The accolades were fervent enough to erase the years of incitement and deception that Netanyahu and his ruling Likud party have employed in their battle against the foreign workers. In the end he did the right thing, his defenders enthused, and that’s all that counts.

The press conference the prime minister convened together with Interior Minister Arye Deri showed Netanyahu not as he is, but as he might have been: A prime minister who distinguishes between slogan and reality, who acknowledges Jewish and international public opinion, who is willing to collaborate with international organizations such as the UN and who can take hard decisions that are unpopular with his voters. A clear-eyed statesman, who realizes that the damage to Israel’s good name is compounded by the fact that many, especially American Jews, cannot repress the image of a white Jewish state consigning black African migrants to an uncertain future. A leader who may not be driven by concepts of justice or morality, but when push comes to shove will do right by the country he leads.

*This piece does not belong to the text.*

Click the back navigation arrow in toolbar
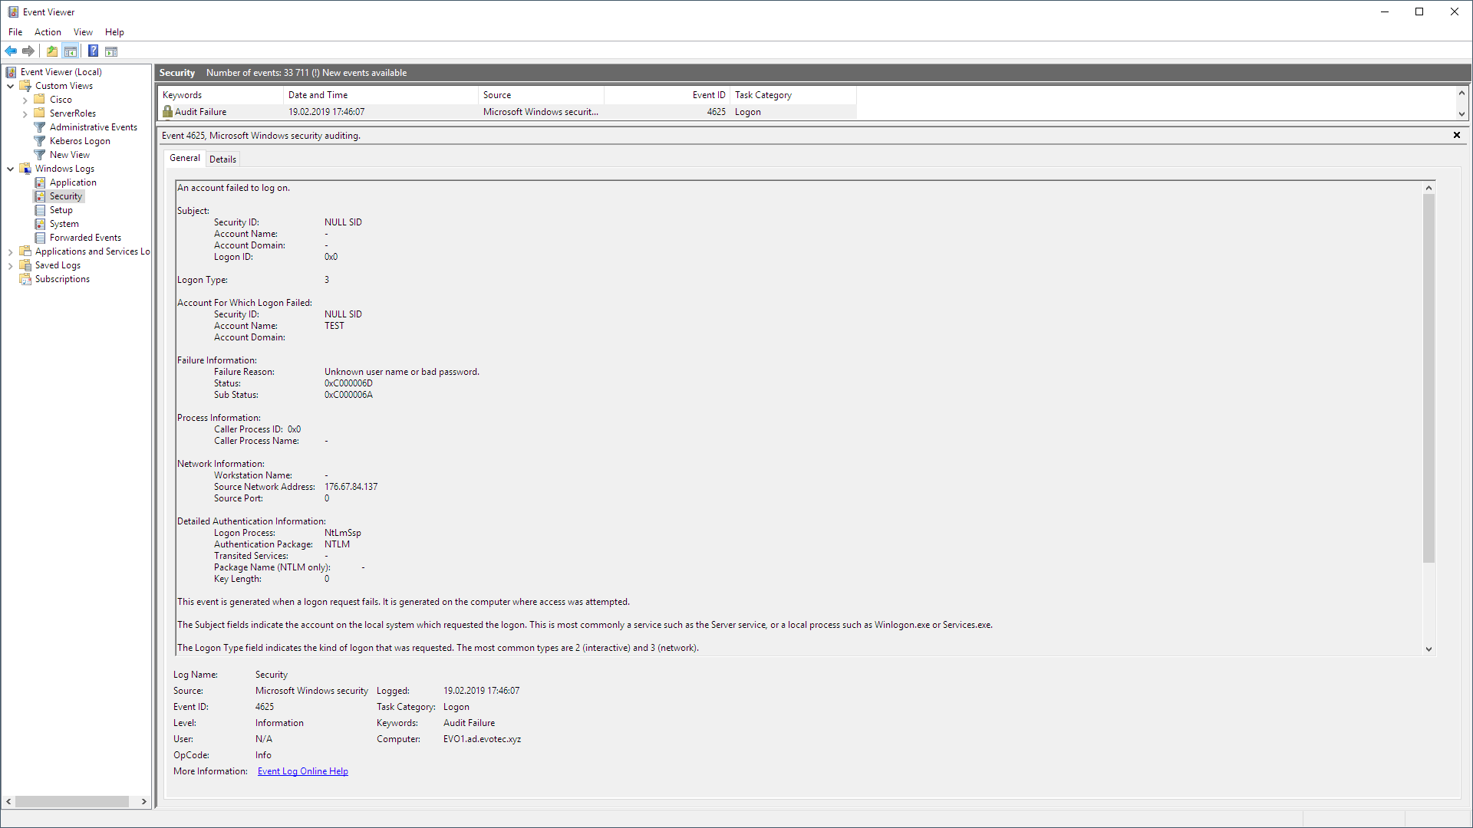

What a joke. What a farce. Even if the evaporation of the illusion was expected, its rapid pace was almost slapstick. Netanyahu jumped head first off a pedestal of sound and sensible policy into his more familiar cesspool of division and strife.


Before anyone had time to find out who does what in the agreement with the UN High Commissioner for Refugees, Netanyahu carried out one of the more stunning turnarounds in Israeli political history. Not only did he suspend and later cancel a supposedly bad agreement that he had described hours earlier as the best of all worlds, but he immediately reverted to slinging dirt and mud, as is his wont, on the New Israel Fund and other villains.

Besides the shock to the foreign workers themselves, Netanyahu’s vacillation turned a bad PR situation for Israel into a full-blown disaster. His dramatic press conference focused international attention on an issue that had hitherto been marginal, but the renewed concentration turned into shock and consternation when it turned out, after a few hours, that it had all been for show.

Netanyahu’s base had reared its head and roared. The world found out that while many countries are facing the challenge of absorbing millions, right-wing, Jewish Israel couldn’t even cope with 20,000. As in other cases, including this weekend’s bloodshed in Gaza, an internal debate that sounds reasonable and acceptable to Israeli ears comes across to others as cold, condescending and, often, downright racist.

But the most damage Netanyahu inflicted was on himself. Among the left he simply exacerbated an existing resentment, but among the general public, including the right, he was seen as weak, cowardly, easily compelled to change his ways and slightly hysterical.

Ever since he signed the historic Wye River peace deal twenty years ago but immediately changed his mind because the right-wing objected, Netanyahu has proven time and again that fear is his guidebook, incitement his weapon of choice, the electoral base is God, and personal  is the ultimate raison d'etre.

His distress with the myriad criminal investigations against him may have influenced his mercurial about-face during the past 24 hours, but in the end it’s the same bad old Netanyahu, a cold and cynical manipulator that everyone, including his voters, know all too well, one who has nonetheless ruled Israel for what’s beginning to seem like forever.